We must never for a moment forget that pro-abortionists will go to any lengths to avoid contemplating the possibility that the unborn are humans, and, therefore, possessors of such inalienable rights as the right not to be killed.

But worse yet, from the abortion partisan’s point of view, is that adoption suggests that if necessary a woman could, and should, sacrifice on behalf of her child. Far better to thoroughly dehumanize her unborn child, to whine about how tough it would be on the mother to give up the child than to broach the possibility that perhaps what is best for the child trumps our wishes. Suggest mother love to the likes of [former NOW President] Eleanor Smeal and you have to peel them off the ceiling.

What can you say to people whose world seemingly consists of all take and no give? To the hardened zealot, probably nothing. To those whose hearts are not completely encrusted, however, perhaps we can show them that we are never more authentically human than when we place others first; that real maturity is not synonymous with solipsism but rather with a disposition to serve and to help others first; and that preoccupation with self is a prison, which offers no room to exercise our moral imaginations or to nurture our capacities for empathy and caring.

To anyone with an even passing familiarity with what used to be known as the Judeo-Christian heritage, such sentiments are hardly new. They were the mainstay of our public culture for thousands of years, the True North by which we set our ethical compasses in our journey to self-mastery and maturity. In this older view, happiness was oriented outward, not inward.

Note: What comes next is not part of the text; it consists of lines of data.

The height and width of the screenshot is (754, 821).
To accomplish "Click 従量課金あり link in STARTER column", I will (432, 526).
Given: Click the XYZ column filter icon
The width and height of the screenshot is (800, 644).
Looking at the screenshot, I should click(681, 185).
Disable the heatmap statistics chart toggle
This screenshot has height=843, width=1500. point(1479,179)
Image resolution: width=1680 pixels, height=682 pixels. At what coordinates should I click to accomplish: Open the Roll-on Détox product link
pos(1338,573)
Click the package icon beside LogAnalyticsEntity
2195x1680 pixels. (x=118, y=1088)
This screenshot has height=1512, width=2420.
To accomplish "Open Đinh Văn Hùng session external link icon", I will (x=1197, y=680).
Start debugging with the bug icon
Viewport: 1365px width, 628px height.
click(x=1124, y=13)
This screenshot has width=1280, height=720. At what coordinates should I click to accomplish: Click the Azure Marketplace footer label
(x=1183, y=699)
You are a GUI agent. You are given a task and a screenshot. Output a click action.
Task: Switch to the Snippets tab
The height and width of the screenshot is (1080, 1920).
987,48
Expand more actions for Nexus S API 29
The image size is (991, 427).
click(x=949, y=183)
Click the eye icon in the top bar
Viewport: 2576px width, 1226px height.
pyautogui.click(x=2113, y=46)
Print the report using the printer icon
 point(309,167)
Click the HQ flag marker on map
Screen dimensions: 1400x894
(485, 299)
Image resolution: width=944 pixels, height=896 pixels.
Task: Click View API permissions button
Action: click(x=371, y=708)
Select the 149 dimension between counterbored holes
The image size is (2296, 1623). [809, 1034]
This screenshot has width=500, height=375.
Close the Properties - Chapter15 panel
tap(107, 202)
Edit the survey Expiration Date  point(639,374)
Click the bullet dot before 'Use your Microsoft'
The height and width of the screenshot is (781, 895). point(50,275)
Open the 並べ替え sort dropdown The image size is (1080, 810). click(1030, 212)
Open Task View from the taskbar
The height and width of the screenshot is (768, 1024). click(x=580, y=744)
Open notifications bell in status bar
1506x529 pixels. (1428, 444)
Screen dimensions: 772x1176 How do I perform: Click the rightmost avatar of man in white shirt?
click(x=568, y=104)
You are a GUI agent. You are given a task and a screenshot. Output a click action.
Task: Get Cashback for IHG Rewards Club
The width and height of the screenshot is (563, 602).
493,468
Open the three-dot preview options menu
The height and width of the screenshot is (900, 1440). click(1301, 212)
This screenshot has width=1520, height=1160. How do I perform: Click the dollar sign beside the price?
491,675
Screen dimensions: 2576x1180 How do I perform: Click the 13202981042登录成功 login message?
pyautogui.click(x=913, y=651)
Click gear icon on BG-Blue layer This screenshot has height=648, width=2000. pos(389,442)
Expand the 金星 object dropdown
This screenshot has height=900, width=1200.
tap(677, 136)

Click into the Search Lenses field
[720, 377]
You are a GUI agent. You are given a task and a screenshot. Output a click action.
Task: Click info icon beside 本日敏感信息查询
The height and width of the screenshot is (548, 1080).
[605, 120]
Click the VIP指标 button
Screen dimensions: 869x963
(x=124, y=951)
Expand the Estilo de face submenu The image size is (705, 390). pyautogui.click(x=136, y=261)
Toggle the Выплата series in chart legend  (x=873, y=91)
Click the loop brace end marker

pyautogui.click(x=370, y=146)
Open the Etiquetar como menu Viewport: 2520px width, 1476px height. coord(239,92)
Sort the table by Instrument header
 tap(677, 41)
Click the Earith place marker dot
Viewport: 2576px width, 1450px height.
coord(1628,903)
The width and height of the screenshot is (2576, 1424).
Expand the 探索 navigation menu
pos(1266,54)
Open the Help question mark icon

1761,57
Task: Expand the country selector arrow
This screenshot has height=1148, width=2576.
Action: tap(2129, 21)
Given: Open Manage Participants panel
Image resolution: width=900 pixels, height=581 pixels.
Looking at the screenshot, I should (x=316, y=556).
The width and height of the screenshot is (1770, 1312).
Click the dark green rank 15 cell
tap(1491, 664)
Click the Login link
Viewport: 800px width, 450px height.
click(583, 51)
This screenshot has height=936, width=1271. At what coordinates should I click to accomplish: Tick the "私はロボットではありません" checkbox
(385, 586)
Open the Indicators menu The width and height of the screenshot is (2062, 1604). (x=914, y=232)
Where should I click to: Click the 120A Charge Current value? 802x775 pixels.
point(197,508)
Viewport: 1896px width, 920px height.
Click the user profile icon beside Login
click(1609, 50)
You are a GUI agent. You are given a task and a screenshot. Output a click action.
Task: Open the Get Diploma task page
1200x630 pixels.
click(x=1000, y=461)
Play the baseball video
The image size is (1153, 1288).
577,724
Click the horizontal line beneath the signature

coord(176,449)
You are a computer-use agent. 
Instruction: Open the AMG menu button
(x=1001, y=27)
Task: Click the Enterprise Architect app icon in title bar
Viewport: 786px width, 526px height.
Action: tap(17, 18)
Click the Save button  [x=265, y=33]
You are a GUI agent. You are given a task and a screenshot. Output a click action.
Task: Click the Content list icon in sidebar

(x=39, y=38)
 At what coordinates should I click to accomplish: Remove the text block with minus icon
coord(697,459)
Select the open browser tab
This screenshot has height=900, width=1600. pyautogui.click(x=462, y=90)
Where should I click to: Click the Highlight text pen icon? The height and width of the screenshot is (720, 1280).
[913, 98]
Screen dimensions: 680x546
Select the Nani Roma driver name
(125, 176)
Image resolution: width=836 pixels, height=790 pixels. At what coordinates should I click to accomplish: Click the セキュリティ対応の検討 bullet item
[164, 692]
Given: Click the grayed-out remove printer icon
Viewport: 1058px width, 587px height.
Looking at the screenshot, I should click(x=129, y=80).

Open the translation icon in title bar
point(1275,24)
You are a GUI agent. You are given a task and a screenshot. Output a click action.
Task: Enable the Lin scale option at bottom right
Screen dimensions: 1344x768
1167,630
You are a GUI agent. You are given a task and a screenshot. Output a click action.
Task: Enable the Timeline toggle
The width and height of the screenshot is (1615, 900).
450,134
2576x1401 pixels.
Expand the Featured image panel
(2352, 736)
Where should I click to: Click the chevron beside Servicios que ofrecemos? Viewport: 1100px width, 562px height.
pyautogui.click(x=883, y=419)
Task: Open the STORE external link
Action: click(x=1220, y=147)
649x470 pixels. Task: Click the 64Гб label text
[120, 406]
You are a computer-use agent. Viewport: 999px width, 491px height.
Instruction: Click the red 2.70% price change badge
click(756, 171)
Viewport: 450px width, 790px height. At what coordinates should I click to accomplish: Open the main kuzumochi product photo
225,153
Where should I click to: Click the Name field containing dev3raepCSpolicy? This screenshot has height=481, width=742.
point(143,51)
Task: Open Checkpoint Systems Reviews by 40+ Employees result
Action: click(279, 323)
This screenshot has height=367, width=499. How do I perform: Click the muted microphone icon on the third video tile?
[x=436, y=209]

Alas, this no longer is the case. A weariness with commitment has cut a wide swath through much of our culture. There is antipathy in many sectors for the very idea of prolonged responsibility; it is no accident that the “Me Generation” marches under the banner of “nonbinding commitments.”

But pro-lifers are conspicuous exceptions to this rule. They are women and men whose deep sense of moral obligation and relatedness extends beyond their own children to the millions of little ones we have tried so hard to move out of harm’s way. Understandably, to the pro-abortion set, this is intolerable. If they are to have their way, pro-lifers-and our motives-must be as thoroughly demonized as the unborn are dehumanized.

Because most mothers who do not abort will choose to keep their babies, our preference for adoption over abortion (as noted previously) is excoriated by our opponents for producing more of “those” babies, the kind, we’re lectured, who will fill up the welfare rolls. (Our opponents are as pessimistic as they are unkind.)

Alternatively, we’re clobbered for not individually adopting all the babies which would be available. But surely the logic of the first criticism tells us that we eliminate poverty by eliminating—literally-the poor. So, why stop with the unborn?

Second, anyone who knows the movement knows that, disproportionately, pro-lifers do adopt children, work to place children for adoption, or both. And in what other context do we wait to remedy a terrible situation until every possible contingency is accounted for in advance?

The rhetorical onslaught against adoption is only beginning; count on it. Beyond the “right to choose,” beyond even the insistence that women will abort no matter what the law is, the pro-abortion movement primarily places its ultimate faith in the continuance of abortion on demand on the notion that public uneasiness with abortion is best neutralized if people buy into the idea that abortion is “the lesser of two evils.”

Adoption seriously undermines this rationale. It is for that reason that the entire Abortion Establishment and its auxiliary wing in the media will train all their considerable powers of distortion, mockery, and hatred on adoption.